The damage done to SA's investment reputation overseas will take years to repair and some of it may be permanent.
Unlike the SA mining companies, foreign investors do not have to live with the SA legislation and can invest their money elsewhere.
The worst damage was done by the mining charter and the royalty bill. Nervous investors knocked R56,3bn off the market capitalisation of the principal SA mining stocks in the first two days of trading following publication of the details of the leaked charter.
The reason was that the charter proposed transfer of ownership of 51% of mining industry assets into the hands of historically disadvantaged South Africans within 10 years.
That raised the spectre of nationalisation and convinced many investors, as well as industry executives, that they were up against a government that was determined to make changes to the mining industry based on political ideology and with insufficient regard to practical, economic considerations.

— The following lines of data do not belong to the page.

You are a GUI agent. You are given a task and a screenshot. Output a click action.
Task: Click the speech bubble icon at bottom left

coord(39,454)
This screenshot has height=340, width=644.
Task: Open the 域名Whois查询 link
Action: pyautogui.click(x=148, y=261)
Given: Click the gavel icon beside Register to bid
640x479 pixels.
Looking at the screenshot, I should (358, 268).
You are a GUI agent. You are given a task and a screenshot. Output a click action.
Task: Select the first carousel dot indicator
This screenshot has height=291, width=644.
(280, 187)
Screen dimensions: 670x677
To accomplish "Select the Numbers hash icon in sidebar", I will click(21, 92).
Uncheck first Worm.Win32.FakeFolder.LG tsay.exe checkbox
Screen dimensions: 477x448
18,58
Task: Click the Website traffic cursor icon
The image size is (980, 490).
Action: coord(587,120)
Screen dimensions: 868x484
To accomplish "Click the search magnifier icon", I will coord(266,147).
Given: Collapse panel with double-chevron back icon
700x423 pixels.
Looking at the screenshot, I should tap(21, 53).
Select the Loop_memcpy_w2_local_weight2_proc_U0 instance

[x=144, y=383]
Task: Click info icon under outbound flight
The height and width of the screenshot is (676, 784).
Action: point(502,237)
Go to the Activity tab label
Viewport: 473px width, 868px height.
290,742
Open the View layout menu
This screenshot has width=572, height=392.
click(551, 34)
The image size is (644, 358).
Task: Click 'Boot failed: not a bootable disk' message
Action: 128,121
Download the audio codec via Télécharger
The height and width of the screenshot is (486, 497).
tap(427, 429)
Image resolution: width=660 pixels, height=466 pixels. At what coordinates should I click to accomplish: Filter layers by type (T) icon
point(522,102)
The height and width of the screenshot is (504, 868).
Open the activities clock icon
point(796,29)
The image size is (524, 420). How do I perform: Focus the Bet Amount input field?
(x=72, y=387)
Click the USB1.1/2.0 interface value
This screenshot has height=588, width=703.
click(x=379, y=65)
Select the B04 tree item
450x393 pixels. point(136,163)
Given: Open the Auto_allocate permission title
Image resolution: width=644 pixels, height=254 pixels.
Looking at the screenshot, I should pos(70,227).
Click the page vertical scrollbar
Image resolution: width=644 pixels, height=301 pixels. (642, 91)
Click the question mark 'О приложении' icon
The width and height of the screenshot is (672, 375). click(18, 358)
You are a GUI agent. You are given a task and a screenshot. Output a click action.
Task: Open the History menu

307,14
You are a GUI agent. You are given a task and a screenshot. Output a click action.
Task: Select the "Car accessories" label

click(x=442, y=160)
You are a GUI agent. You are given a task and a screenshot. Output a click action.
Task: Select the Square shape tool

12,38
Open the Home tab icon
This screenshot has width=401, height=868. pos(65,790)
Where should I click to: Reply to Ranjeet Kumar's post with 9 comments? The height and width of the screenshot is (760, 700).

Government protested at the time that this was no more than an opening bargaining position, but in vain, because of the radical nature of that position.
It took months of work, including overseas road shows to foreign investors, by the minister of minerals & energy, her deputy and senior civil servants to undo the damage.
But they did manage to recover much of the lost ground as subsequent negotiations produced a far more reasonable and acceptable charter.
The share prices of the various SA mining companies responded by regaining much of their lost ground.
Then came the "last straw", as Durban Roodepoort Deep chairman Mark Wellesley Wood describes it, in the form of the royalty bill published by the finance department.
It should have been released in finance minister Trevor Manuel's budget speech in February but he held it back, clearly because the explosion of negative reaction it created would have overwhelmed his otherwise "good news" budget for most South Africans.
The royalty bill proposes slapping a sliding scale of royalties on gross turnover of mining companies, ranging from 2% for coal mines to 8% for diamond mines.
It has been condemned across the board by mining companies and investors. Among them are the Foreign Investors Mining Association (Fima), which minerals & energy minister Phumzile Mlambo-Ngcuka has described as the "most reliable voice of reason" in the long-running debate over the new legislation.
Fima members are foreign mining companies with the most to gain through the opening up of the SA mining industry by the new legal dispensation.